[DATASET EXTRACT — start]

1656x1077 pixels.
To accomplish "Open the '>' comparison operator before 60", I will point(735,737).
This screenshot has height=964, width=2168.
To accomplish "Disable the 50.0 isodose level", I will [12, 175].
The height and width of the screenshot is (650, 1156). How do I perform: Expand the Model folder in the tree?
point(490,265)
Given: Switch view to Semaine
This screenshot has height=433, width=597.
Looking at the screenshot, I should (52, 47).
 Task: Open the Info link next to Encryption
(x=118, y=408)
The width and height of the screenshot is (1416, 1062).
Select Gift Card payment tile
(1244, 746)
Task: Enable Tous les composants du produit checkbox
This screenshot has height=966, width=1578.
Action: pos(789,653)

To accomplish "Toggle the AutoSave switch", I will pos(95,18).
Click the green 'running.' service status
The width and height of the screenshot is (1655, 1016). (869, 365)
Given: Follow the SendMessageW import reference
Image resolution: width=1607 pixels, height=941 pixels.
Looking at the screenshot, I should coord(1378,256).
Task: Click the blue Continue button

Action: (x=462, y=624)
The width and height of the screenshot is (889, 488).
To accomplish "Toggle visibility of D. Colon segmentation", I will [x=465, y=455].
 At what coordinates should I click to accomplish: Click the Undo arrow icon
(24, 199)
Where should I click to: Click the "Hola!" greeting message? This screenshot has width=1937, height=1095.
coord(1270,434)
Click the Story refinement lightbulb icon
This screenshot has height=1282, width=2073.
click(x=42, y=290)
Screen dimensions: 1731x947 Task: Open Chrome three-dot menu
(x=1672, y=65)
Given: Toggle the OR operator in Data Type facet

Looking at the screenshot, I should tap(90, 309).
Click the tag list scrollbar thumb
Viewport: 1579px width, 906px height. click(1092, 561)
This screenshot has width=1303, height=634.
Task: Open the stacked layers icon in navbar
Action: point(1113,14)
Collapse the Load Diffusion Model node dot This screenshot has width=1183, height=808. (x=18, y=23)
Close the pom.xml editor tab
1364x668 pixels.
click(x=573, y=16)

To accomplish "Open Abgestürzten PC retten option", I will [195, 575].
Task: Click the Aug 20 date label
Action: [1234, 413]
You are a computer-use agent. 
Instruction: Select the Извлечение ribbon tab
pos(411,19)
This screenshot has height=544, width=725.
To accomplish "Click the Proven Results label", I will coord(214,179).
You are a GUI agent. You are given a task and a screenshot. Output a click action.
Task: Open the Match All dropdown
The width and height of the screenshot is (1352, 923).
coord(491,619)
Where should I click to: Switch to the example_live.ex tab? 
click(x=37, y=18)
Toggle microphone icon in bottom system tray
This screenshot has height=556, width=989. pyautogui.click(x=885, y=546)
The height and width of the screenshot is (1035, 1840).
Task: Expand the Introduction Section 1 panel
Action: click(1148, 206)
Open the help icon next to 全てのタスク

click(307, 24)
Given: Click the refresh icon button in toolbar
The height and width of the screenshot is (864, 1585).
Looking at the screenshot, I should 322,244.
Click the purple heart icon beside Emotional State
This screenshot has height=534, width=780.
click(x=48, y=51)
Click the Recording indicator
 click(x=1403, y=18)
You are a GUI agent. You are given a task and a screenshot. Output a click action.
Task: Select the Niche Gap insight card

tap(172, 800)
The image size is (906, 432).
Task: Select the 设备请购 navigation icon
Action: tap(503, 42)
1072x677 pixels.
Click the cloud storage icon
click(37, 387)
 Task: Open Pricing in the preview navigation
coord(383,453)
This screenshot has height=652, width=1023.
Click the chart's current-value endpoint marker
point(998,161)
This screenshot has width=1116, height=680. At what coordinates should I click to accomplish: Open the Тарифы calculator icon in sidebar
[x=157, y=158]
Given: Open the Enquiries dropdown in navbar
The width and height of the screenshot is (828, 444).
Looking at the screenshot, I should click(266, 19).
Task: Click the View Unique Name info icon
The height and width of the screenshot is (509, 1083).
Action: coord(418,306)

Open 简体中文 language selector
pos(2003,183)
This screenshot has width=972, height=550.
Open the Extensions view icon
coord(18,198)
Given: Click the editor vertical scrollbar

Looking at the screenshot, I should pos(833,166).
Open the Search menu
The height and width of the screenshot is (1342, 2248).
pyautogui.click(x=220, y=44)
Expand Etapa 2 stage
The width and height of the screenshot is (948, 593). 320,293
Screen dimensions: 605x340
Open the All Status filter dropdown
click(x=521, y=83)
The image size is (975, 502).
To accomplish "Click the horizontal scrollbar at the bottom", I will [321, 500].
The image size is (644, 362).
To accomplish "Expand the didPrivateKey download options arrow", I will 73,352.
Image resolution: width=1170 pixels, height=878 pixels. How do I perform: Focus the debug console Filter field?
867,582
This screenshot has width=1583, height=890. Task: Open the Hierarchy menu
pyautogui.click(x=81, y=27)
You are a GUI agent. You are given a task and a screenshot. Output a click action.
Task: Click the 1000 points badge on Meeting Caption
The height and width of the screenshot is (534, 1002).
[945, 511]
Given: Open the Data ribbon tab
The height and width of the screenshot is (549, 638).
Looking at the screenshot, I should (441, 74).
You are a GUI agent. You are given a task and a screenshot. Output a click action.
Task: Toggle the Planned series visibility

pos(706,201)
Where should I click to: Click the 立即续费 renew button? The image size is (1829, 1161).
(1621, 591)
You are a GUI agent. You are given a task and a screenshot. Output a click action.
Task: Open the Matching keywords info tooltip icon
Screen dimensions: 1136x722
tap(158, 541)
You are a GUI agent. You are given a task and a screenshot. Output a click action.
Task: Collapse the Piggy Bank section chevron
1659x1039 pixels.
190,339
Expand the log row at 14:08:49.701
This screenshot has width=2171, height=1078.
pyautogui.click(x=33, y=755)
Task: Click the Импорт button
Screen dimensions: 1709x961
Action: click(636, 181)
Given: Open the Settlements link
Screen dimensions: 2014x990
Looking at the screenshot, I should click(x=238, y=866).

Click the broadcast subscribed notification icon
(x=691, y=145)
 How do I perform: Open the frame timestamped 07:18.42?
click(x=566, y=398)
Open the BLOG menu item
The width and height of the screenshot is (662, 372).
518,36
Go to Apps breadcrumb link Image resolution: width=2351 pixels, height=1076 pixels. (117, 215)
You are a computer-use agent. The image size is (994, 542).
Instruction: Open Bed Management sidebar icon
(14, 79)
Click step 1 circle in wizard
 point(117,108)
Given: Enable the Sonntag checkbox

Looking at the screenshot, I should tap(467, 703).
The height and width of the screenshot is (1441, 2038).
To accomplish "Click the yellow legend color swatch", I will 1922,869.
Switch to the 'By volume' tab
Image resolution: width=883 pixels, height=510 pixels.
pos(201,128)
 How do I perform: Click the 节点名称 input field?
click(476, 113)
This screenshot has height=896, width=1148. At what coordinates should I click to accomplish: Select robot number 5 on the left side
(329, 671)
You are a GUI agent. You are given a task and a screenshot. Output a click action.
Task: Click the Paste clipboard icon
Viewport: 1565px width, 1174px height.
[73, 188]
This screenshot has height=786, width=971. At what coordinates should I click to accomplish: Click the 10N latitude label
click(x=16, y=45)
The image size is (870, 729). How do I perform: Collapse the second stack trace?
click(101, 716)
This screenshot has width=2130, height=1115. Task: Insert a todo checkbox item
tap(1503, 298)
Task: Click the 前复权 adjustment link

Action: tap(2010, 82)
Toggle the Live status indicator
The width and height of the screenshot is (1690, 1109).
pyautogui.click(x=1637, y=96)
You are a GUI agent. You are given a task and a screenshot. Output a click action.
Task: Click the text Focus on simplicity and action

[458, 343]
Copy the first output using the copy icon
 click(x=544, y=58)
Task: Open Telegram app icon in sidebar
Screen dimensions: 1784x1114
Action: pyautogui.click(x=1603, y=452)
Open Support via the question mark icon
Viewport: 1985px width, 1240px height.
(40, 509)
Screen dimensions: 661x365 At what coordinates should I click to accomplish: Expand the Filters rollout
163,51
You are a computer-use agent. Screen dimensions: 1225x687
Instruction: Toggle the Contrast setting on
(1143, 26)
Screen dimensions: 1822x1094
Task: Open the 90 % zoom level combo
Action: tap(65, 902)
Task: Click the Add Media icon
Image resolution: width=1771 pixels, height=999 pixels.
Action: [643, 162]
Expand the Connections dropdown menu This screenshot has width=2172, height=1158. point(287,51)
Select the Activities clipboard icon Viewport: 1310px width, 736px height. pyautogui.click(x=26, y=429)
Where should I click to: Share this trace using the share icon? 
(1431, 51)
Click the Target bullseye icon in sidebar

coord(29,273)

[DATASET EXTRACT — finish]

* GOAL OF THE EXERCISE
The answer must be every line of the data that contains the word "computer".

* SOLUTION TO THIS EXERCISE
You are a computer-use agent. 
You are a computer-use agent. The image size is (994, 542).
You are a computer-use agent. Screen dimensions: 1225x687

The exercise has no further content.